Indonesia darurat Narkoba dan menjadi perhatian berbagai pihak dan Pemerintah Indonesia menerapkan hukuman mati bagi pengedar narkoba. Narkoba begitu cepat menimbulkan ketergantungan serta ketika pecandu narkoba sangat sulit untuk ditangani dan disembuhkan. Terdapat 4 model  strategi atau cara pendekatan sesuai dengan disiplin ilmu yang ada, yaitu 1) Model Moral-Legal, 2) Model Medis dan Kesehatan Masyarakat, 3) Model Psikososial, dan 4) Model Sosial-Budaya.”

Hal tersebut disampaikan oleh dr. Satya Joewana, SP, Kj pada kegiatan Bedah Buku yang diselenggarakan oleh Pusat Penelitian dan Pengembangan Kesejahteraan Sosial (Puslitbangkesos, 3/3/2015) bertempat di ruang seminar lantai. 2. Kegiatan Bedah Buku yang berjudul "Membantu Pemulihan Pecandu Narkoba dan Keluarganya" dibedah langsung oleh sang penulis dr. Satya Joewana, SP, Kj., dan sebagai pembahas yaitu Direktur Rehabilitasi Sosial Korban Penyalahgunaan NAPZA Kementerian Sosial RI Bapak Drs. Waskito Budi Kusumo, M.Si.

Bedah Buku pada tahun 2015 ini dihadiri oleh 56 pegawai di lingkungan Puslitbangkesos yang merupakan Pejabat Struktural, Pejabat Fungsional Peneliti, Fungsional Litkayasa, dan Fungsional Umum, perwakilan dari B2P3KS Yogyakarta dan perwakilan dari Badan Litbang Kemenkumham.

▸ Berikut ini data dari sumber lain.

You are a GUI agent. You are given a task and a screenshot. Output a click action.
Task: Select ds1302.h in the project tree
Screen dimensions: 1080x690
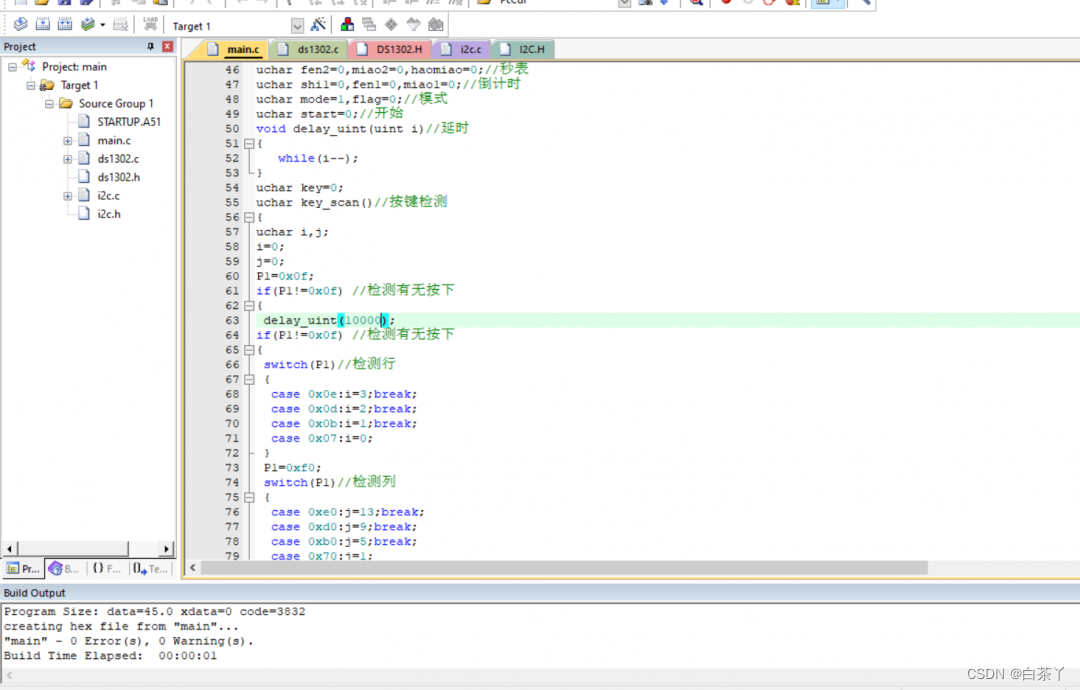(118, 177)
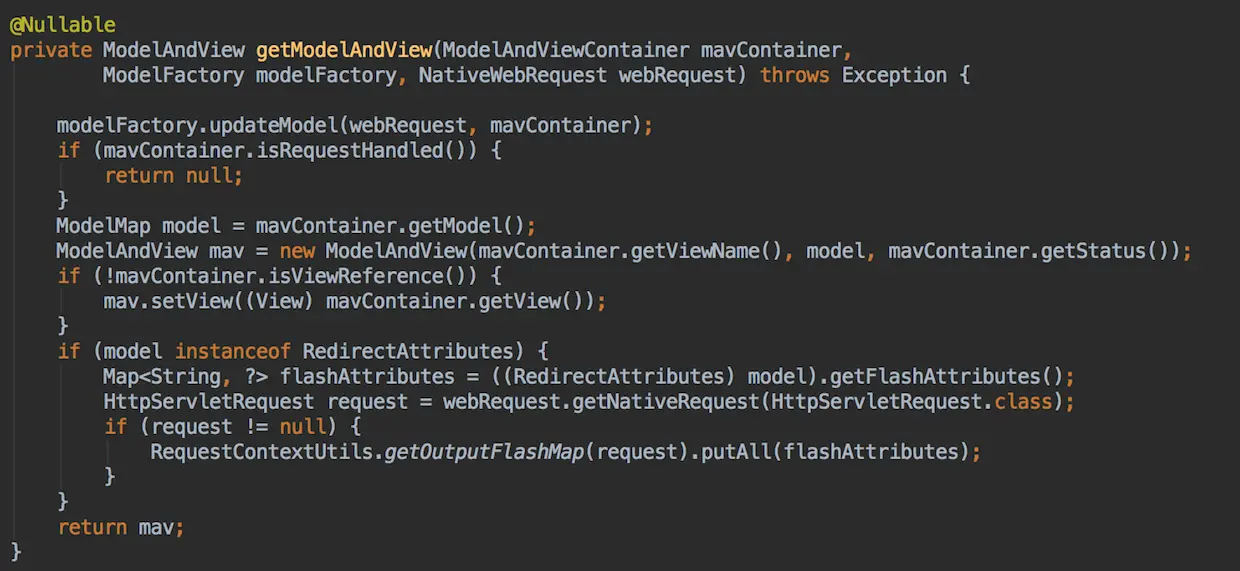Click the return mav statement

(x=121, y=527)
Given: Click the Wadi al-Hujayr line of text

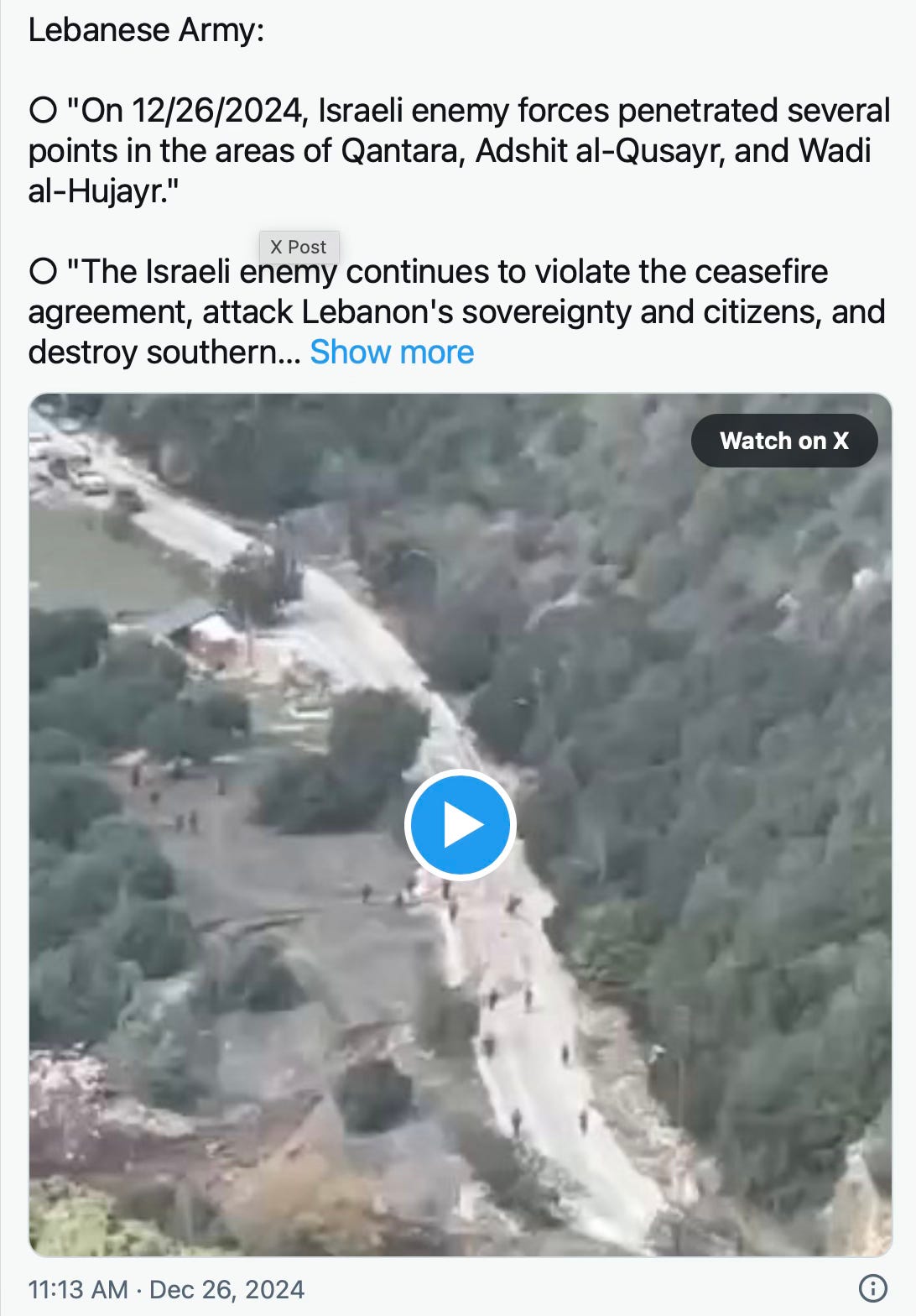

Dalam sambutanya, Kepala Puslitbangkesos Dr. Dwi Heru Sukoco, M.Si. menyebutkan bahwa saat ini Indonesia dalam kondisi darurat narkoba, banyak hal yang disiapkan Kementerian Sosial untuk pemberantasan narkoba, salah satunya yaitu Institusi Penerima Wajib Lapor (IPWL) yang merupakan sistem kelembagaan tentang Pelaksanaan Wajib Lapor Bagi Pecandu Narkotika sebagai implementasi Undang-Undang Nomor 35 Tahun 2009 tentang Narkotika khususnya pasal 55. Dan pada tahun ini Puslitbangkesos akan melakukan penelitian terkait dengan program IPWL tersebut.